Would-be suicide bombers face life in jail after plans are thwarted by police
Three men from Birmingham have been told they will face life in prison for plotting to carry out terror attacks, which they intended to be more devastating than the 7th July attacks of 2005.
On Thursday, a jury at Woolwich Crown Court convicted Ashik Ali, 27, Ifran Khalid, 27, and Ifran Naseer, 31, of 12 charges of preparing for a terrorist attack.
The men had travelled to Pakistan for training after reportedly being radicalised by the teachings of the late al-Qaeda official Anwar al-Awlaki, whose legacy is carried on through YouTube videos of his hate sermons and the postings of his English language terrorist manual on internet forums.
On return to Birmingham’s Sparkhill region the three men planned to use Naseer’s background as a chemistry graduate to make bombs out of cold packs.
The trio planned to make eight to ten bombs and detonate them via timers or through suicide bombing. It is not clear which area the men planned to target.
By posing as collectors for the charity Muslim Aid they managed to collect £14,500 within two weeks to fund their bomb-making.
They were arrested in September 2011 after being bugged by police as part of a counter-terror operation involving 400 officers, the largest of its kind in the UK in the past seven years.
Justice Henriques told the men, who are now due to be sentenced in April or May this year, they should expect to spend the remainder of their lives in prison.

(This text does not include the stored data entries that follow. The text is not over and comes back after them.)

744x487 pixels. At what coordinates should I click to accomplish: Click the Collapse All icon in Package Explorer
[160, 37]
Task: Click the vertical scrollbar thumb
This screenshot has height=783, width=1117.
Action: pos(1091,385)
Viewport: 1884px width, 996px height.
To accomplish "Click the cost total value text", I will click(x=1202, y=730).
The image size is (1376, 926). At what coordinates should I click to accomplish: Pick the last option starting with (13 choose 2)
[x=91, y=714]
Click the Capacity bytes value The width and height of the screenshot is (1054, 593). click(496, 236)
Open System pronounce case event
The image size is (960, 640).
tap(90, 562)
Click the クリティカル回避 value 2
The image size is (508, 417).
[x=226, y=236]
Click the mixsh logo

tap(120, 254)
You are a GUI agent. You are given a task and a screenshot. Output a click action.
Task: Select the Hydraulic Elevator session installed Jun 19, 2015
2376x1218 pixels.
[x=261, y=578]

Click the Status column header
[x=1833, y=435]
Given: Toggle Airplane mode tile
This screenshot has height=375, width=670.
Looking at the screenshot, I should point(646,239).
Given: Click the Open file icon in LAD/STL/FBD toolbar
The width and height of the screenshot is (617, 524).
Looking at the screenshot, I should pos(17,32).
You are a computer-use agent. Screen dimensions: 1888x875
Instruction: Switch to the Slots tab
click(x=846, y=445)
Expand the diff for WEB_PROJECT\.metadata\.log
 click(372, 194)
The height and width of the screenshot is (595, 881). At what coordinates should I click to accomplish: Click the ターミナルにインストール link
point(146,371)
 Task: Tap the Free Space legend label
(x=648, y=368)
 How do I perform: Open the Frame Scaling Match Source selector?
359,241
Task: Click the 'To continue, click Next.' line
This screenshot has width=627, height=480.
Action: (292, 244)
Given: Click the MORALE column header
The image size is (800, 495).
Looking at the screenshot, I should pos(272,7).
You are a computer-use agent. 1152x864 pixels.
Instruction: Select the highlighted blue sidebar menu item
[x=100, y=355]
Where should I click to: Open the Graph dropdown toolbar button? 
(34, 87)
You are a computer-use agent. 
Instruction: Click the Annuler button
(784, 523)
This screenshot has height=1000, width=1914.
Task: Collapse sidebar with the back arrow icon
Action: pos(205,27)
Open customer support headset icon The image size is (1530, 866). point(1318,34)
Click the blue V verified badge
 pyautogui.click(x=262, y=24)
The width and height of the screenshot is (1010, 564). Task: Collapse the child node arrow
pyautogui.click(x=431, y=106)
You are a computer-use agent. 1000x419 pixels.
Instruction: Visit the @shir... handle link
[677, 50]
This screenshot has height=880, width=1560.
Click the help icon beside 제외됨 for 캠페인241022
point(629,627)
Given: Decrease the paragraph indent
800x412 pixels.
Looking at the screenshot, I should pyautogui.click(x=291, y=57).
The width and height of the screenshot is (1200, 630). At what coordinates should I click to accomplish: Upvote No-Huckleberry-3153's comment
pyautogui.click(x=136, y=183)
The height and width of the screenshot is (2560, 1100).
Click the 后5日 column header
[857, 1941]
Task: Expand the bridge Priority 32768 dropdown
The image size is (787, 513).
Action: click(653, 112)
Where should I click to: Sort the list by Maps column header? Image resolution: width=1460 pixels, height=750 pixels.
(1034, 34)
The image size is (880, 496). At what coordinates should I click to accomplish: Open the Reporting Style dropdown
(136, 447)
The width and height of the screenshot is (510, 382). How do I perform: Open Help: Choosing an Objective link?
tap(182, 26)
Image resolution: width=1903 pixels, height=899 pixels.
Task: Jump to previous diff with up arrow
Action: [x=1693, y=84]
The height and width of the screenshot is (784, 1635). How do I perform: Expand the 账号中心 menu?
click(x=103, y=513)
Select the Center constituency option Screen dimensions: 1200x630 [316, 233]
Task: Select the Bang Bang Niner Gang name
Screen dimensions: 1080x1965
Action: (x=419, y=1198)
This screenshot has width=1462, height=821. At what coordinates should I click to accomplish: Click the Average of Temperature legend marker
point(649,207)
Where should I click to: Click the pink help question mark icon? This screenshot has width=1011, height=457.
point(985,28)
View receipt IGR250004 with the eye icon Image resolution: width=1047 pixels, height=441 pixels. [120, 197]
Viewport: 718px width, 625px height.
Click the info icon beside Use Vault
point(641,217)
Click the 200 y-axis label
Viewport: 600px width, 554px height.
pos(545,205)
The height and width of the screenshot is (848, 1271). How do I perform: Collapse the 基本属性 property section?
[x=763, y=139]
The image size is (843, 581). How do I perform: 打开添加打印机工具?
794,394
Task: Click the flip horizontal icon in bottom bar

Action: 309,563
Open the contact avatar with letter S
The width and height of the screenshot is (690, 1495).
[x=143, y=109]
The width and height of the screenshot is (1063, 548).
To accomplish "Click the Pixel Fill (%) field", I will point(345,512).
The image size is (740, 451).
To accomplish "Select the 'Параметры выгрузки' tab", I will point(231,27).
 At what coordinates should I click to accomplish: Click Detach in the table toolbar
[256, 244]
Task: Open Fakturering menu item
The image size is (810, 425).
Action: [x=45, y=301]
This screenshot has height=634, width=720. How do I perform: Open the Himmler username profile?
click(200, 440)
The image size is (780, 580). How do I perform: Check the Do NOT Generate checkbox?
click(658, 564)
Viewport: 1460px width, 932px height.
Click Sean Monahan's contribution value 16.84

Marcus Beale of the West Midlands Police said of the trio: “This group was critical of the 7 July bombers because they didn’t kill enough people. If they delivered on the plans that they had they would have committed mass murder on a horrendous scale.”
Muslim Aid released a statement welcoming the verdict and condemning the trio’s “abuse” of the charity’s image in furthering their goals as would-be terrorists.